Top of LISTED ENTRIES

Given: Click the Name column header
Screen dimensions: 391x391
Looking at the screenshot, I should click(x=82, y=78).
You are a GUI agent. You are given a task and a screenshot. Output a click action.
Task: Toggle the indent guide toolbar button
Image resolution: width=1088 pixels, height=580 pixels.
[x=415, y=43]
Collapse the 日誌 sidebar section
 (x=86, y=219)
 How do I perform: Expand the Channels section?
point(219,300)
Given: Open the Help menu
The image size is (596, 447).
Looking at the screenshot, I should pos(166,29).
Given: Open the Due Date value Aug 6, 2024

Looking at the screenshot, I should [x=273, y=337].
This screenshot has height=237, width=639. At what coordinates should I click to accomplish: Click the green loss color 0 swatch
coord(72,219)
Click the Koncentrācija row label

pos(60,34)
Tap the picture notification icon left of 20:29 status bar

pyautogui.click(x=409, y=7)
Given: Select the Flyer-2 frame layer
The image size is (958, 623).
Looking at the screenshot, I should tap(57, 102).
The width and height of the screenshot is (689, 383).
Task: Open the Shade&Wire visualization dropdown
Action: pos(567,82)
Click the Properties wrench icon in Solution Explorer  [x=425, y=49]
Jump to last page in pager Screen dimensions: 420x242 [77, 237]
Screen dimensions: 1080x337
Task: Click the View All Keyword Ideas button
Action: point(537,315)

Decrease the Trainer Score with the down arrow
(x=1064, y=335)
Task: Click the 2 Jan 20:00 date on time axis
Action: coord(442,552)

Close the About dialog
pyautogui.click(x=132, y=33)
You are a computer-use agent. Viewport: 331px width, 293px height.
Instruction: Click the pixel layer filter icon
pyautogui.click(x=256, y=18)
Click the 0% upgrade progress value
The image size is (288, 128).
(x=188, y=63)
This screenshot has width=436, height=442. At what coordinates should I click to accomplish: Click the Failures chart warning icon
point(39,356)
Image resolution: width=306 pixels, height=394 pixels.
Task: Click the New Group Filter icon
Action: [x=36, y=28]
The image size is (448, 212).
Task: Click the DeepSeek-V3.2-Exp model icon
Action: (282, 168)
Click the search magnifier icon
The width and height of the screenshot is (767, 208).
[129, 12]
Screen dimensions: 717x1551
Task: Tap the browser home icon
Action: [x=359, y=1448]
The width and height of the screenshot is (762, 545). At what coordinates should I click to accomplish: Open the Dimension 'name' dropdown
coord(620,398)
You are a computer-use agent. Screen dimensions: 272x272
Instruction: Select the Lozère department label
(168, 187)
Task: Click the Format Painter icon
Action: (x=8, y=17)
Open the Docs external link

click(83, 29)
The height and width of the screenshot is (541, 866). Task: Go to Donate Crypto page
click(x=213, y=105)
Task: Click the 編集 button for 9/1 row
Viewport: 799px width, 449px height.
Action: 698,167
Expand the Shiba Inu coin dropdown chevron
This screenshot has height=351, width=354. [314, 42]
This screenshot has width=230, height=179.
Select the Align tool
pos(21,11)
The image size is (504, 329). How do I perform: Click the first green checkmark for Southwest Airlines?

Bottom of LISTED ENTRIES

Based on the records above, how many lines hold the string "computer"? Answer with the number by itself.

FINISHED TASK
2